Seventh Circuit reverses sentence based on insufficient evidence of “precrime” of attempted murder
The Seventh Circuit today in US v. England, No. 08-2440 (7th Cir. Feb. 13, 2009) (available here), suggests that we do not (yet) live in a Minority Report world in which special government agents can punish persons for crime they are predicted to commit. Specifically, the Seventh Circuit in England finds error in a district court’s decision to increase a defendant’s sentence significantly based on the “court’s belief that the defendant would have committed the crime” of attempted murder if given the opportunity to be free on bond. England, slip op. at 13. (emphasis in original).
The England opinion is fascinating for many reasons, and here is one particularly interesting passage discussing a sentencing judge’s discretion (with some cites omitted):
We grant sentencing courts discretion to draw conclusions about the testimony given and evidence introduced at sentencing. Yet, this discretion is neither boundless nor is the information upon which a sentencing court may rely beyond due process limitations. To the contrary, we recognize that due process requires that sentencing determinations be based on reliable evidence, not speculation or unfounded allegations. United States v. Santiago, 495 F.3d 820, 824 (7th Cir. 2007)see also United States v. Berry, 2009 WL 22890, at *8 (3d Cir. Jan. 6, 2009) (“A defendant cannot be deprived of liberty based upon mere speculation.”). Indeed, the Supreme Court has long recognized that “[n]o individual or body of men has a discretionary or arbitrary power to commit any person to prison.” Hurtado v. California, 110 U.S. 516, 537 (1884). If the district court relied on unreliable or inaccurate information in making its sentencing decision, we return the case to the district court for a new sentencing hearing.
Interestingly (and somewhat disturbingly), though the Seventh Circuit reverses the sentence in this appeal, it hints that the real problem was just that the district court did not have enough evidentiary support for its conclusion that the defendant would have committed attempted murder. Consider how the England opinion ends:
[W]e respectfully — and with a degree of reluctance considering the district court’s diligence in attempting to arrive at the correct disposition in this matter — vacate England’s sentence and remand to the district court for resentencing….

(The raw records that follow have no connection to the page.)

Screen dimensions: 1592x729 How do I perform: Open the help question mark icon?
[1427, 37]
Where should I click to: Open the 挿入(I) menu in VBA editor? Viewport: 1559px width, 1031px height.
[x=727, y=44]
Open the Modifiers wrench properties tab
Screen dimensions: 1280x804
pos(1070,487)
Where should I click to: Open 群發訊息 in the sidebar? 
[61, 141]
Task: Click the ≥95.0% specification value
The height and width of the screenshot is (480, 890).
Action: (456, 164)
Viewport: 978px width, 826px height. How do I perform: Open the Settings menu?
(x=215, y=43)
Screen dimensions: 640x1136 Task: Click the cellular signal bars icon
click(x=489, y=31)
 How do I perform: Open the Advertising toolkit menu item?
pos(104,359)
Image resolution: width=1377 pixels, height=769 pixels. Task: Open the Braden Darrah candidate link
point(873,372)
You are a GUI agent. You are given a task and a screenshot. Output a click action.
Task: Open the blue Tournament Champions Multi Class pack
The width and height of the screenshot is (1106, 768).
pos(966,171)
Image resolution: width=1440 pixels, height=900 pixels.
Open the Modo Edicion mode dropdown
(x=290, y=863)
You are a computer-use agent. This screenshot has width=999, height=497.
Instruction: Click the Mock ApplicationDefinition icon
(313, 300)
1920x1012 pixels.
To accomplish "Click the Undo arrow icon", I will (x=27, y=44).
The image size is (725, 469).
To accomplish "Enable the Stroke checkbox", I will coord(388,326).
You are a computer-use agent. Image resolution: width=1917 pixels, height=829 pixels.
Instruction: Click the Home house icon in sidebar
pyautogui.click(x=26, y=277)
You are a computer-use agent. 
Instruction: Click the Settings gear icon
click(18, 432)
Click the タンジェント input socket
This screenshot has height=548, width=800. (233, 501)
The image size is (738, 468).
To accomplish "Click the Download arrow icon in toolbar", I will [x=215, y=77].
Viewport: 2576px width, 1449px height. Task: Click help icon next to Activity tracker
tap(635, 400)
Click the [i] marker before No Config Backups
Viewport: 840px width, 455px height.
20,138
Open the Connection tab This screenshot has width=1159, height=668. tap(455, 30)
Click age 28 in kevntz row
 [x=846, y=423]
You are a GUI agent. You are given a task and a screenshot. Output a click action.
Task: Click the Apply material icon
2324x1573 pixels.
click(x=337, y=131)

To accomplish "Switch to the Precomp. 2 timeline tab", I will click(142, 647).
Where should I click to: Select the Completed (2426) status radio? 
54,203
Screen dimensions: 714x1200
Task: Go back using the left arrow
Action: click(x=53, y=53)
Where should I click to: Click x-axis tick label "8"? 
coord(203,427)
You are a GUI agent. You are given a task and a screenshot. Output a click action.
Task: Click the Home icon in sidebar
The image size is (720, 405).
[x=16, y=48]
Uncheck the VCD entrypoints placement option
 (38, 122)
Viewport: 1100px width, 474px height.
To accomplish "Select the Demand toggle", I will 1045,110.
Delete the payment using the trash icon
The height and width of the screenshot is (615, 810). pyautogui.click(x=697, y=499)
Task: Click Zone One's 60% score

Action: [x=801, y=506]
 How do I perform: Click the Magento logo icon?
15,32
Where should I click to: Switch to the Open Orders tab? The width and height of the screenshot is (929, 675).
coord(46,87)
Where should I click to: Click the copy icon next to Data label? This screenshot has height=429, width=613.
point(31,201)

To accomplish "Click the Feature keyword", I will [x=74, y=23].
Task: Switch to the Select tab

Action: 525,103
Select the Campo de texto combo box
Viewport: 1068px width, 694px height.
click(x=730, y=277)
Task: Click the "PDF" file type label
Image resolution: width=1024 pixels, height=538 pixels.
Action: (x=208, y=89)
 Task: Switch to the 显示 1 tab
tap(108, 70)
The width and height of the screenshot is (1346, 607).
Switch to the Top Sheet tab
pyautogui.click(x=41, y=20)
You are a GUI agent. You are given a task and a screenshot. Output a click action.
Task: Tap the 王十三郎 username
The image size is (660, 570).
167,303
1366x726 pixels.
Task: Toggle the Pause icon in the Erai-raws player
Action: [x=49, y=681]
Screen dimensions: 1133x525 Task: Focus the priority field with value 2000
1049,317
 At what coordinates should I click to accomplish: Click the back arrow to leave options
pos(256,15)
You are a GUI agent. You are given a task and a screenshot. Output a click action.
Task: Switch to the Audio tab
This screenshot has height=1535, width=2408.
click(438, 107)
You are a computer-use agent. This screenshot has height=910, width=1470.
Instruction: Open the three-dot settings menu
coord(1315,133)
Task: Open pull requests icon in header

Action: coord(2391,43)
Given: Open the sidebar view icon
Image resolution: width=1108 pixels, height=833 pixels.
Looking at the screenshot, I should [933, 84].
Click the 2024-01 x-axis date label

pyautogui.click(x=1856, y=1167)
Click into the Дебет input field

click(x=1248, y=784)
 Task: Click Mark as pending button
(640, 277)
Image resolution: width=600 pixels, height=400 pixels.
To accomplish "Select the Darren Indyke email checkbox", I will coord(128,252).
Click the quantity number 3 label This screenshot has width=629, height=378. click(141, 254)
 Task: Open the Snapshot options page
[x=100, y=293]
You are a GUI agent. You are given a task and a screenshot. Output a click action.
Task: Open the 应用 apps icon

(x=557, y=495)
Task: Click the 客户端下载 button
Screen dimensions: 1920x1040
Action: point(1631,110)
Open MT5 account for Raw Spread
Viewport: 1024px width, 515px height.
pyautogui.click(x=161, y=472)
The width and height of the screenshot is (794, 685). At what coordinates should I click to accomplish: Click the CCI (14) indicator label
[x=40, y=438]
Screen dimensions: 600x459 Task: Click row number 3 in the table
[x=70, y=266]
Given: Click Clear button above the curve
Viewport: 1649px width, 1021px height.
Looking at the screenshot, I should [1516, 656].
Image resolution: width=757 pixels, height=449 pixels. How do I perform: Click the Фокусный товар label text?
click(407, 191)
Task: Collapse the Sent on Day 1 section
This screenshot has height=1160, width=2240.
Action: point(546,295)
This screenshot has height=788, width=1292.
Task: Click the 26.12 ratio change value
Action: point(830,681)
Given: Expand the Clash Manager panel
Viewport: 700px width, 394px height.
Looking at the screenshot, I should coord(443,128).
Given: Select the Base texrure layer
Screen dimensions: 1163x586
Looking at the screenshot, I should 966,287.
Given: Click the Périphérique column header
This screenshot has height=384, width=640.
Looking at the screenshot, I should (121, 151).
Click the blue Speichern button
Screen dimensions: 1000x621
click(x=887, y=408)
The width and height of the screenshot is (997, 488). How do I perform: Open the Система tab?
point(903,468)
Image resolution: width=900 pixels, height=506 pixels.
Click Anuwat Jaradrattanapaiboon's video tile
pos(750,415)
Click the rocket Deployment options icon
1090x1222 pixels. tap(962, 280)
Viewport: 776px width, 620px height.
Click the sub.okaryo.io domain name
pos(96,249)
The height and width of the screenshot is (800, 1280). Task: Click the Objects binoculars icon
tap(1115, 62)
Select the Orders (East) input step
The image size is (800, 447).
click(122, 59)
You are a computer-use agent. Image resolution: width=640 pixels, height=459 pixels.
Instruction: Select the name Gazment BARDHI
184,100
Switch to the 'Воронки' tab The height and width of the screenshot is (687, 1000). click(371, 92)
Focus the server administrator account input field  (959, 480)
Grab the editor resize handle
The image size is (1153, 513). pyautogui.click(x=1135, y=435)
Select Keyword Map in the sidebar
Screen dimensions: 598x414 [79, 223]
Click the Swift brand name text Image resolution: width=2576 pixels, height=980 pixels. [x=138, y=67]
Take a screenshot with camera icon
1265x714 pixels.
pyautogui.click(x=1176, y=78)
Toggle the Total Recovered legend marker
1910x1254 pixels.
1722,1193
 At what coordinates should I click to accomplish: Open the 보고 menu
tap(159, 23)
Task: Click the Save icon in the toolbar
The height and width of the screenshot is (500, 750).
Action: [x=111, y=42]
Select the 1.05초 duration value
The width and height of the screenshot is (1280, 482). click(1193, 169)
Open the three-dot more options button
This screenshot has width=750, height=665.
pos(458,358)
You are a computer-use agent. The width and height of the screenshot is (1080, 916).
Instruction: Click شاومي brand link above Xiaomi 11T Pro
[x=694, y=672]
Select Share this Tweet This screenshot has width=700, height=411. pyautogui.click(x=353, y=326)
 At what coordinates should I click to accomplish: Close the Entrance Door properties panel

In arriving at our decision, we want to underscore that we do not pass judgment on the reasonableness of the 210-month sentence imposed by the district court. As noted above, the able and experienced district court judge conducted a thorough and meaningful § 3553(a) analysis and the sentence that he imposed very well may be reasonable. The district court need not repeat this analysis at resentencing; it can adopt the § 3553(a) findings arrived at during the June 2, 2008 hearing. We only require that the district court make its sentencing determination without reliance on a finding that England would have attempted murder if out on bond unless further evidence is adduced which would justify such a conclusion.
So, by my reading, if the prosecution can come forward with more evidence to support the claim that the defendant here would have committed attempted murder, the Seventh Circuit would be fine with the sentence imposed. Perhaps some of those weird psychic precogs can come testify at the next sentencing hearing against the defendant to make sure he does not get away with his “precrime” of attempted murder.